Lex Machina’s Environmental practice area has six case type tags:  Clean Air Act, Clean Water Act, Endangered Species Act, CERCLA (Comprehensive Environmental Response, Compensation, and Liability Act), NEPA (National Environmental Policy Act), and RCRA (Resource Conservation and Recovery Act). Many of the analytics discussed in the report are broken down by case type tag.


The report covers the following analytics:

  • Case Filings
  • Case Timing to Key Milestones
  • Top Districts and Judges
  • Most Active Parties
  • Top Law Firms
  • Case Resolutions and Findings
  • Damages Awards

Highlights from the report:

  • Environmental case filings are strongly affected by multidistrict litigation (“MDL”), particularly the MDL surrounding the Deepwater Horizon oil spill. While the overall case filings are over 13,000 from 2009 to 2018, nearly 7,000 of these cases are associated with the Deepwater Horizon litigation.
  • When excluding MDL associated cases, Environmental case filings declined steadily between 2009 and 2018.
  • Districts in California are three of the top five districts with the most environmental case filings from 2016 to 2018.
  • Various government entities are the most active parties in Environmental litigation both as plaintiffs and defendants.  Similarly, the most active counsel in Environmental cases for both plaintiffs and defendants is the Department of Justice.

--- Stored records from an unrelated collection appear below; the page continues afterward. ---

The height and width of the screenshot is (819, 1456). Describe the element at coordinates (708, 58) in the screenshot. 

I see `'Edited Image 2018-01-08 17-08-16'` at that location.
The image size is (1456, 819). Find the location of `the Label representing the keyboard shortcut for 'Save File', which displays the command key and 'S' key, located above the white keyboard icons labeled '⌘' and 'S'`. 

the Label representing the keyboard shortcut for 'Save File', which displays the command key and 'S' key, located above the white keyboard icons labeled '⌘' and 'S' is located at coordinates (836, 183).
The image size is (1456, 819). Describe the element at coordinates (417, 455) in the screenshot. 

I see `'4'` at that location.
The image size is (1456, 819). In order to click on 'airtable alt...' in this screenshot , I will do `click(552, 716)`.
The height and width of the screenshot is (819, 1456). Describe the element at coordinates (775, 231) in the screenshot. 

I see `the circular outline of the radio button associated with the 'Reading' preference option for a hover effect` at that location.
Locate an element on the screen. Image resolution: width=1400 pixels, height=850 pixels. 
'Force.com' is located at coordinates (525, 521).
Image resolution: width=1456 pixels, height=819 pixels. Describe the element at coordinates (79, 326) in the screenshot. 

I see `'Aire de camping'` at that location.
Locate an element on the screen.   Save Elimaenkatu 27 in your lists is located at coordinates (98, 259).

This report presents data from Lex Machina’s Legal Analytics platform. Using machine learning and technology-assisted attorney review, raw data is extracted from PACER (Public Access to Court Electronic Records), which contains documents from federal district court. The raw data is then cleaned, tagged, structured, and loaded into Lex Machina’s proprietary platform. This report is prepared by the Lex Machina Product Team using charts and graphs from the platform. Commentary is provided by Lex Machina’s legal experts.